Ablation Study: GPTQ vs AWQ¶

Dimension	GPTQ	AWQ	Notes
Academic Benchmark Average	≈AWQ	≈GPTQ	Roughly on par
Arena-Hard	+1.7	Baseline	GPTQ is better on real-world tasks
HumanEval	+4.1	Baseline	GPTQ is significantly better for code generation
MBPP	+3.0	Baseline	Re-verified on code generation

Key Findings¶

FP8 is nearly lossless: Across all model scales and benchmarks, FP8 results are equivalent to BF16 within the evaluation error margin.

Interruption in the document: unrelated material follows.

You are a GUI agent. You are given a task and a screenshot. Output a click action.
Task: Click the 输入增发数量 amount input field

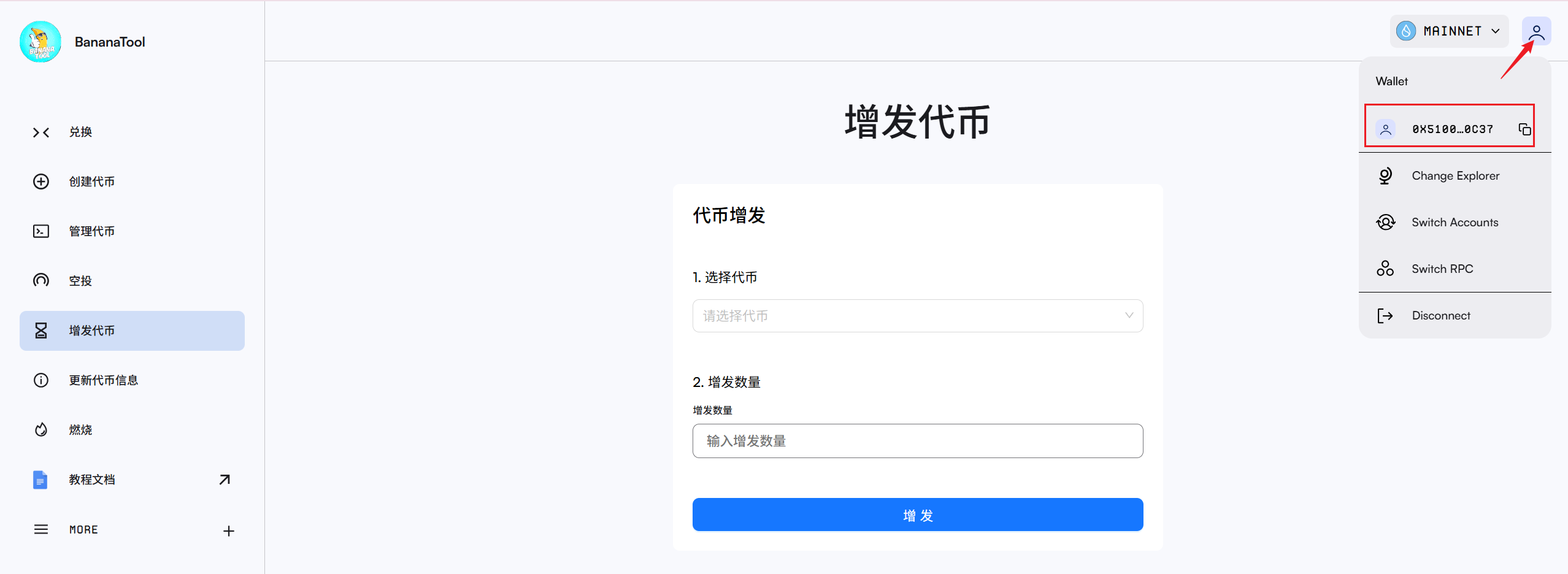917,441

It only requires RTN quantization with no calibration data needed.
INT8 is far better than previously reported: The previously claimed drop of 10+% is actually only 1-3%; the key lies in the correct usage of SmoothQuant and high-quality calibration data.
INT4 is surprisingly good: W4A16-INT is comparable to or even better than W8A8-INT in accuracy, while requiring only half the memory for weights.
GPTQ > AWQ on real-world tasks: MSE optimal clipping + high-quality calibration are crucial, overturning the community assumption that AWQ is superior.
Textual Similarity: The textual output of large models post-quantization remains almost identical to the original (BERTScore >0.95); smaller models exhibit moderate structural variation but preserve semantics.
Deployment Recommendations: Use W4A16 for synchronous scenarios (lowest latency), W8A8 for asynchronous high-throughput scenarios (maximum throughput), and determine based on specific ratios for hybrid scenarios.

Highlights & Insights¶

The lesson of "hyperparameters matter": Many previous studies' conclusions regarding quantization formats were actually due to poorly tuned hyperparameters (e.g., using default absmax instead of MSE clipping in GPTQ, or using C4 instead of high-quality data). This serves as a reminder to ensure strong baselines during comparative experiments.
Empirically-driven deployment guide: Derived from over 500k actual evaluations rather than theoretical analysis, directly guiding industrial deployments.
Dismantling the "BF16 or nothing" myth: Presenting a wealth of evidence showing that quantization is not intimidating—FP8 is lossless and INT8 is nearly lossless—lowering the psychological barrier for adopting quantization in the community.
Textual similarity analysis: Going beyond traditional accuracy metrics, analyzing the structural and semantic consistency of generated text offers a new dimension for evaluating the impact of quantization.

Limitations & Future Work¶

Only the Llama-3.1 family was evaluated; findings might differ for other architectures (e.g., Qwen, Mistral).
The FP8 conclusions are only applicable to Hopper-architecture GPUs; older GPUs cannot utilize this format.
More extreme low-bit (2-bit/3-bit) quantization was not evaluated.
Inference performance tests were based on a specific version of vLLM (0.6.4); framework optimizations might impact the conclusions.
Fine-tuning scenarios for quantized models were not considered.

vs Lee et al. (2024b): The closest previous study, which claimed that W8A8-INT was significantly inferior to FP8. This paper narrows the gap from 10+ points to 0.7 points through correct hyperparameter tuning.
vs AWQ (Lin et al., 2024): AWQ is widely recommended in academic papers, but this study proves that GPTQ + MSE clipping + high-quality data is superior on real-world tasks.
vs SmoothQuant (Xiao et al., 2022): SmoothQuant addresses the problem of outliers in activation quantization, and this paper confirms that it is necessary for large models (e.g., 70B) in W8A8-INT.

Rating¶

Novelty: ⭐⭐⭐ Not a methodological innovation, but rather an empirical contribution with unprecedented comprehensiveness.
Experimental Thoroughness: ⭐⭐⭐⭐⭐ 500k evaluations, spanning academic, real-world, textual similarity, and inference performance dimensions across three GPU architectures.
Writing Quality: ⭐⭐⭐⭐⭐ Clear structure, explicit findings, and practical deployment recommendations.
Value: ⭐⭐⭐⭐⭐ Direct guiding value for industrial quantization deployment decisions.